Evonik presents Porphyrio poultry data system at IPPE

The Germany-based company introduced Porphyrio to the US poultry production industry at the International Production and Processing Expo (IPPE) in Atlanta, Georgia.

The technology originates from the University of Louvain in Belgium and was acquired by Evonik Industries AG in 2018. It is now part of the company’s desire to integrate all of its digital activities and technological work focused on preventive diagnostics and predictive.

The Porphyrio system is being offered, as a first step, as a tool to help poultry producers to better control their production, said Kristof Mertens, Managing Director of Evonik Porphyrio. There are plans to expand the use of the technology to other production species such as pork, but this is not yet commercial.

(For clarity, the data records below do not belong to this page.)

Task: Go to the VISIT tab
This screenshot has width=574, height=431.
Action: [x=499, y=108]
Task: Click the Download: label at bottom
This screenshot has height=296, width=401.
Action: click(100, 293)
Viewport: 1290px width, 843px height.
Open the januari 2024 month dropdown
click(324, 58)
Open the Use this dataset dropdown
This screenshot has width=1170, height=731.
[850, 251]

“[Our focus is on how] we can use the data to monitor and predict complex biological processes ”,Mertens told FeedNavigator. “Because chicken production is about the chicken in the home, diet, genetics, health and climate – it’s complex. “

“What I’m trying to make everyone understand is that digital should be part of your business strategy”he added. “As a professional poultry producer, integrator or feed mill, you need to integrate this digital part into your core digital business strategy. ”

Data collection and use of the system

The value of the system is that it makes the progress of the production process visible, Mertens said. It is also meant to provide signals when something is wrong.

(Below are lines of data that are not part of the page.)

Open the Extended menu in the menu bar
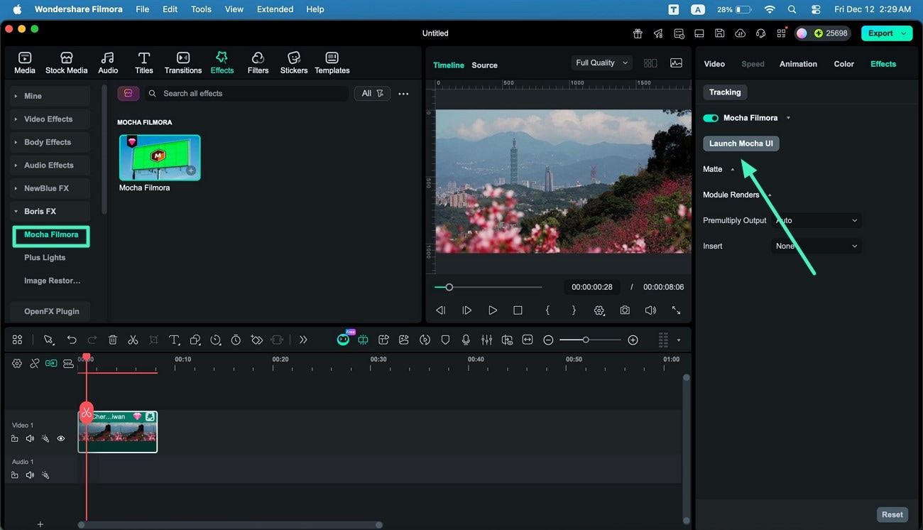 coord(274,9)
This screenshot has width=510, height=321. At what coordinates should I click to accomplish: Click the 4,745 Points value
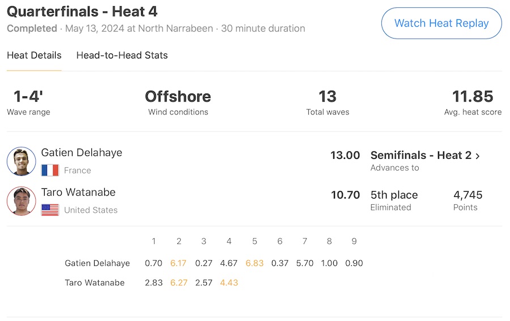(468, 195)
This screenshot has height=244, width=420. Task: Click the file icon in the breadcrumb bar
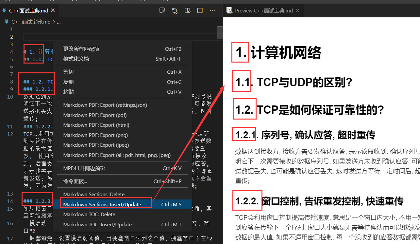tap(6, 22)
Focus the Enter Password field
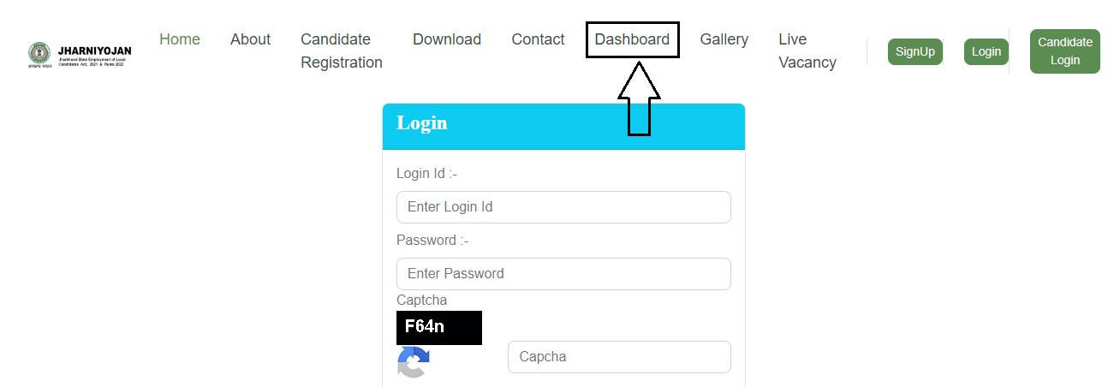Screen dimensions: 1120x387 point(563,274)
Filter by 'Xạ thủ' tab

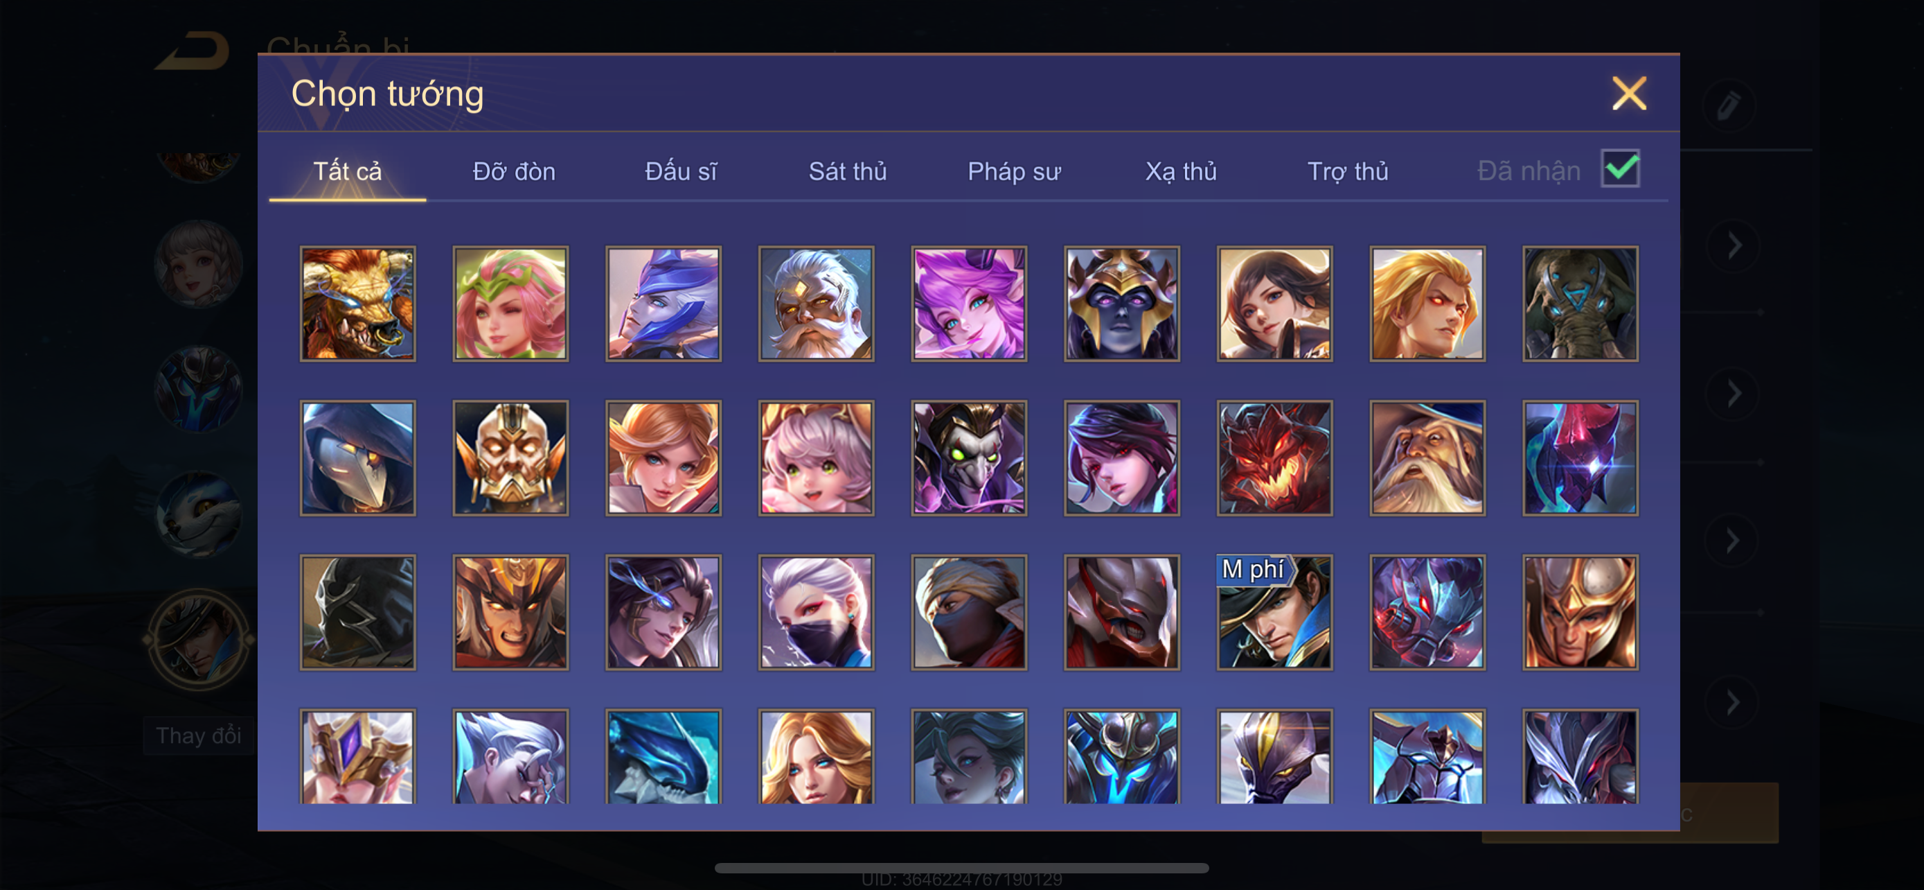pyautogui.click(x=1181, y=171)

“It’s a herd management tool – you can keep track of all your herd records and on top of that you have complete health management”,he said.

“Our system maintains that – by having the track record, having the health management system, allowing task planning – manure sampling for Salmonella, blood sampling for breeders, and so on. – we give early alerts when performance deviates, “he said.

The system uses “Self-learning algorithms”to assess the data provided and to project expectations into the future, he said. “With the data that we collect, we expect that tomorrow they will eat so much, they grow so much, they lay so many eggs, and if that deviates, we give a signal.”

Gaining warnings is crucial because there may be a relatively short period between a small deviation and clinical signs of disease and an increase in bird mortality, Mertens said.

When production is working properly, the system could also be used to predict the size of birds in a flock at a certain point in time or it can be used to manage that rate of production or the flow of egg production, he said. he declares.

The Porphyrio system was developed for growers around the world, regardless of what type of production system they use, Mertens said.

“We want to provide a solution in terms of better monitoring and better visibility on what is happening. “

There is a minimum level of data needed to establish the program, but the majority of poultry producers are already tracking some of the necessary data like feed consumption and bird mortality rate, he said. Although much of the data collected is tracked on paper, there is a shift towards digital record keeping.

Additionally, in areas where internet connections are a challenge, data can be entered using an app on a smartphone, he said. It takes about two weeks to create user dashboards.

In an integrated production market, like the United States, the technology could be harnessed to enable the management of multiple producers and herds, Mertens said. However, it can also be used by individual poultry house owners, organic producers, feed mills, veterinary companies and slaughterhouses.

The system is also intended to help growers switch to antibiotic-free production, he said.